→ Text:
But while select brands faced this crunch before, some of the largest brands became affected by an issue that began manifesting in February.

As a result, a recall affected all products from one of the four leading formula manufacturers after contaminants were discovered in an Abbott factory in Sturgis, Michigan.

petri dish with Enterobacter sakazakii bacteria inside
Wikimedia Commons | Centers for Disease Control and Prevention

Abbott engaged in this voluntary recall of various powdered formulas including Similac, Alimentum, and EleCare after that facility was found to be contaminated by a bacteria known as Cronobacter sakazakii and after reports linked at least one product to the more well-known Salmonella.

Although The New York Times reported that Cronobacter infections are rare with an estimated four cases per year, the bacteria is known to contaminate dry goods and infection can have severe and even deadly consequences for infants, especially newborns.

→ Data provided:
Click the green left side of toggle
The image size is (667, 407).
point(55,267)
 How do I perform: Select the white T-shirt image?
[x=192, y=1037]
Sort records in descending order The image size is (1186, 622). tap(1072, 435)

==

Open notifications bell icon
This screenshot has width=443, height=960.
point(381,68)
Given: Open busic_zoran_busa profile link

→ Task prompt: List the powdered formulas that the text about the Abbott formula recall names as part of the recall.

→ Reply: Similac, Alimentum, EleCare